En paralelo a estos bombardeos, en Teherán se desarrolló una decisiva reunión entre los mandatarios de Rusia, Irán y Turquía para abordar la suerte de Idleb, ante una probable ofensiva que se lanzará pronto sobre la región, en la que viven tres millones de personas, una gran parte desplazados de otros feudos rebeldes. 

Moscú, Teherán y Ankara
 Moscú y Teherán respaldan al presidente sirio, Bachar al Asad, mientras Ankara apoya a algunos grupos alzados contra el régimen. La nota discordante en la cumbre fue el presidente turco, Recep Tayyip Erdogan, que urgió en su discurso a aplicar "un alto el fuego" en Idleb y a que cesen los bombardeos en esta provincia. En referencia al futuro papel de Turquía, el portavoz del grupo rebelde Brigada del Norte Democrático, Ahmad al Omar, dijo que Turquía "pedirá ser la encargada de limpiar Idleb del terrorismo, pudiendo entrar militarmente y controlando las administraciones autonómicas con la policía militar".
Igualmente, la ONU planteó a las potencias internacionales posibles fórmulas para evitar una gran catástrofe como consecuencia de la ofensiva que preparan el Gobierno sirio y sus aliados para recuperar Idleb.
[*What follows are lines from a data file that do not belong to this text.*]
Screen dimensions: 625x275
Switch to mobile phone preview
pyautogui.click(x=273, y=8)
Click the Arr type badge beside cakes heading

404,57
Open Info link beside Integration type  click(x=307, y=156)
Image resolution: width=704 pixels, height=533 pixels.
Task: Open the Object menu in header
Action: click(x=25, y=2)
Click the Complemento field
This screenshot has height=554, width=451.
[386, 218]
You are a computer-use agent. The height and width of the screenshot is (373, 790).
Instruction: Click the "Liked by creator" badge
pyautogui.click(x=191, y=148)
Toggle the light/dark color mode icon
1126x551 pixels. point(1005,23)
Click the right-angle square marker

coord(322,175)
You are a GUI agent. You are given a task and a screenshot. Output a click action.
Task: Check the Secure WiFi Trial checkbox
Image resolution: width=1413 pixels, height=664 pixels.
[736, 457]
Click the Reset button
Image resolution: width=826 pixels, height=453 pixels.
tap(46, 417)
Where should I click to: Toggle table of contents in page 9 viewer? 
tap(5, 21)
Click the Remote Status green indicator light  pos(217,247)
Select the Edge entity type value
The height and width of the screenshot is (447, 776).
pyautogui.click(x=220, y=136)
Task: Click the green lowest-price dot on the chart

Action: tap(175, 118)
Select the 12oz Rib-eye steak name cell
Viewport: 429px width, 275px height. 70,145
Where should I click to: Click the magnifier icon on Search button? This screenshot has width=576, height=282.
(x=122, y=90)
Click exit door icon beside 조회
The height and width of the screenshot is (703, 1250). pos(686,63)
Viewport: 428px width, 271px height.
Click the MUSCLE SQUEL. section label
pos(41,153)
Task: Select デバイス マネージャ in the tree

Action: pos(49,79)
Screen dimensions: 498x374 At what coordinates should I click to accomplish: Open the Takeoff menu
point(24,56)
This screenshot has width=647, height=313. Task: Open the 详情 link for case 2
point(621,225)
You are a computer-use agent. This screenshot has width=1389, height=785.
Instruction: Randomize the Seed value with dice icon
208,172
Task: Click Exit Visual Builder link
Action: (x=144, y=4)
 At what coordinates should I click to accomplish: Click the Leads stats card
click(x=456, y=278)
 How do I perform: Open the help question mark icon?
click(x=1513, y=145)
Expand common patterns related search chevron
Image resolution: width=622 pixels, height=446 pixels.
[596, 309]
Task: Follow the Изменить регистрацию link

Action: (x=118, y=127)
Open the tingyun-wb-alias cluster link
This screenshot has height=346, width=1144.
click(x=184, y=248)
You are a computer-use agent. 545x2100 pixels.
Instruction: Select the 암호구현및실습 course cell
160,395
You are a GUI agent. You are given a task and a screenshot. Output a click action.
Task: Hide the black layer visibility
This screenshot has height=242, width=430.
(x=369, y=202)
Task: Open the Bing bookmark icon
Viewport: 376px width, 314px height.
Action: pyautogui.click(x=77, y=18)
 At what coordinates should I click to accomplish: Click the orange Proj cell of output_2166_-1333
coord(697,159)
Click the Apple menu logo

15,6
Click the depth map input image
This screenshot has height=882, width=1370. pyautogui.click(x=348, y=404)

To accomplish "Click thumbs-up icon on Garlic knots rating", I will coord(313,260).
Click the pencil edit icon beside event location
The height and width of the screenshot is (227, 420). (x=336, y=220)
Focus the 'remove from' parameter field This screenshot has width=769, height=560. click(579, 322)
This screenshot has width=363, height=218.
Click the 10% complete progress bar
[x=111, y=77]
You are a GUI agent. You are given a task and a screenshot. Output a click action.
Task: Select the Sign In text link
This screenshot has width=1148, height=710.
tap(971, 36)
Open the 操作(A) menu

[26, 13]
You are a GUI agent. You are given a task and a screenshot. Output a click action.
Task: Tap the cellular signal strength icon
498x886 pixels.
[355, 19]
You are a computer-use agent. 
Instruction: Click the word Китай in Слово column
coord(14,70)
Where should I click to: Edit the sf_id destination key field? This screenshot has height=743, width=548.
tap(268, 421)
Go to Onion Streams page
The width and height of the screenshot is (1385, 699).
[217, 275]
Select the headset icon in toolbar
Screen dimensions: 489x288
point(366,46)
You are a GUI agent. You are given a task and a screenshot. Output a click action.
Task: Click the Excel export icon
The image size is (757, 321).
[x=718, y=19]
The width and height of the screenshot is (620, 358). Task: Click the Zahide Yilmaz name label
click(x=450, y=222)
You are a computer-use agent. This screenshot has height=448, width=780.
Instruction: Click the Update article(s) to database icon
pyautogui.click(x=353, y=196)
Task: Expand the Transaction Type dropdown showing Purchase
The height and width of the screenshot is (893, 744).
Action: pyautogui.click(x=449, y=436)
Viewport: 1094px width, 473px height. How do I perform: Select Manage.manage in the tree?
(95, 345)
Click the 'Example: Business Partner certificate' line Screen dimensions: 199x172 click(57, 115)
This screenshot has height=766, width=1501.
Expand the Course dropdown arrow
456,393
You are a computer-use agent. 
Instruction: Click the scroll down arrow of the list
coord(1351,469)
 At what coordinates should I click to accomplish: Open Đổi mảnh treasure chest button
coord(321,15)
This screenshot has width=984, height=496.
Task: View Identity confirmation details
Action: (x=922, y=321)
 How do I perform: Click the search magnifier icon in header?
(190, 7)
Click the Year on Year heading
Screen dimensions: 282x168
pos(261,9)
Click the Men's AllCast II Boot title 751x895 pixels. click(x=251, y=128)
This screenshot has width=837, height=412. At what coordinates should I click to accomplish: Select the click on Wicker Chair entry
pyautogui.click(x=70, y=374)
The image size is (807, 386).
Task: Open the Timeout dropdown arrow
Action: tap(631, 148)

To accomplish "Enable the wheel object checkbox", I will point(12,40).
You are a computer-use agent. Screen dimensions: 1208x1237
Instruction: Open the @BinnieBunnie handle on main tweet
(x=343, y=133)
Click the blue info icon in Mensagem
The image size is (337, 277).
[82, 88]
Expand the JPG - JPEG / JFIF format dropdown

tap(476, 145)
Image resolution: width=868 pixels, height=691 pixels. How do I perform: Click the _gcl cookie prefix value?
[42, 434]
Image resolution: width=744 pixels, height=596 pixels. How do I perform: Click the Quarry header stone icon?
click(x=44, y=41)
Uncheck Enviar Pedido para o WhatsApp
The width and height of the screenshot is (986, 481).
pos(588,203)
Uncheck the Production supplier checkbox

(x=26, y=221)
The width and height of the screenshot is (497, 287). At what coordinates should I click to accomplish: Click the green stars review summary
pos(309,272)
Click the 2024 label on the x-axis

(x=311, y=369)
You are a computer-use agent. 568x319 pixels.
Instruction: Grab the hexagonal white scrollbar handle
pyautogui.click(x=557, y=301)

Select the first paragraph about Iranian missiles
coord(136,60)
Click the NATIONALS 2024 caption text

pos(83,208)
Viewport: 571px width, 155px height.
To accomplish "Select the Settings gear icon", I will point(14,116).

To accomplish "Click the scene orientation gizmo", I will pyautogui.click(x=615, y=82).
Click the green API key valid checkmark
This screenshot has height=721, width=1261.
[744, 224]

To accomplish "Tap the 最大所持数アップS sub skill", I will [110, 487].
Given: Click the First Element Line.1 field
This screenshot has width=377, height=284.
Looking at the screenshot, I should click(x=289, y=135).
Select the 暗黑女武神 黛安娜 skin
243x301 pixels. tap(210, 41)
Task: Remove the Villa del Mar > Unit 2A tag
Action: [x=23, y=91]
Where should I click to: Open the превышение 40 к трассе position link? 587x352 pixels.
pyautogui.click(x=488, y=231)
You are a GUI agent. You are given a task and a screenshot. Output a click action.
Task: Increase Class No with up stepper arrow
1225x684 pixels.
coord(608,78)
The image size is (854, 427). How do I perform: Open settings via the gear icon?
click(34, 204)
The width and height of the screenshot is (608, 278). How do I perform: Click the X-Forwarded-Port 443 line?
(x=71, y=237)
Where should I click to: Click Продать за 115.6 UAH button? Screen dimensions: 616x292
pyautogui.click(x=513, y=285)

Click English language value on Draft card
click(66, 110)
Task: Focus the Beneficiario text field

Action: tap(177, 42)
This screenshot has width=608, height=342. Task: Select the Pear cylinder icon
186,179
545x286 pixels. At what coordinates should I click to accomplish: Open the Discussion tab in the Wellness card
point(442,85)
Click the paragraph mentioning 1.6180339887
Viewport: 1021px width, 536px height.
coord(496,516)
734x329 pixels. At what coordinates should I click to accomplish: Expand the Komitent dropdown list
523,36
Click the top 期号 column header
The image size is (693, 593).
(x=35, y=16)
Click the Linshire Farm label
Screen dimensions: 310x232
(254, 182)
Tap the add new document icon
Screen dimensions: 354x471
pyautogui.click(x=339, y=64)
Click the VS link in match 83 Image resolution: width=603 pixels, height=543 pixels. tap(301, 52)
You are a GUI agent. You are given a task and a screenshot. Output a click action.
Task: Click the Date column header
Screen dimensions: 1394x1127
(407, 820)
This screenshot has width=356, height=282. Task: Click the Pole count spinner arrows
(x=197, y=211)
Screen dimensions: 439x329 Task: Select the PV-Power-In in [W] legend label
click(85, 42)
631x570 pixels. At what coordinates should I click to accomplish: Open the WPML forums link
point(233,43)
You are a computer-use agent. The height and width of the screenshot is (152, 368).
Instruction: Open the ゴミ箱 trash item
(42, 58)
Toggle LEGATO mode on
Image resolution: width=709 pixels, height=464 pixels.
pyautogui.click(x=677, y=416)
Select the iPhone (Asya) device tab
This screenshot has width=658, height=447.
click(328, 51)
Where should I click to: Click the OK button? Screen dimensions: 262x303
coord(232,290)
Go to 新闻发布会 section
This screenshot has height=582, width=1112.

Esa provincia, el último gran reducto de la oposición armada, se enfrenta según Naciones Unidas a una "tormenta perfecta" que puede causar la mayor crisis humanitaria desde el inicio de la guerra de Siria.
"Una batalla por Idleb sería una batalla horrible y sangrienta. Los civiles son las potenciales víctimas y hay peligros en caso de un ataque a gran escala de incidentes o de una rápida escalada entre actores regionales e internacionales", advirtió el enviado de la organización para Siria, Staffan de Mistura.
Mientras, diez personas, entre ellas tres niños, murieron por culpa de los cohetes lanzados desde zonas rebeldes hacia un pueblo controlado por Damasco en la provincia de Hama, en respuesta a los bombardeos perpetrados por Rusia contra la provincia norteña de Idleb. 
El ataque tuvo como objetivo la población de Maharda, controlada por el régimen sirio y de mayoría cristiana, situada en el norte de Hama (centro de Siria), una acción en el que una madre y sus tres hijos perecieron, así como otras cinco mujeres y un hombre.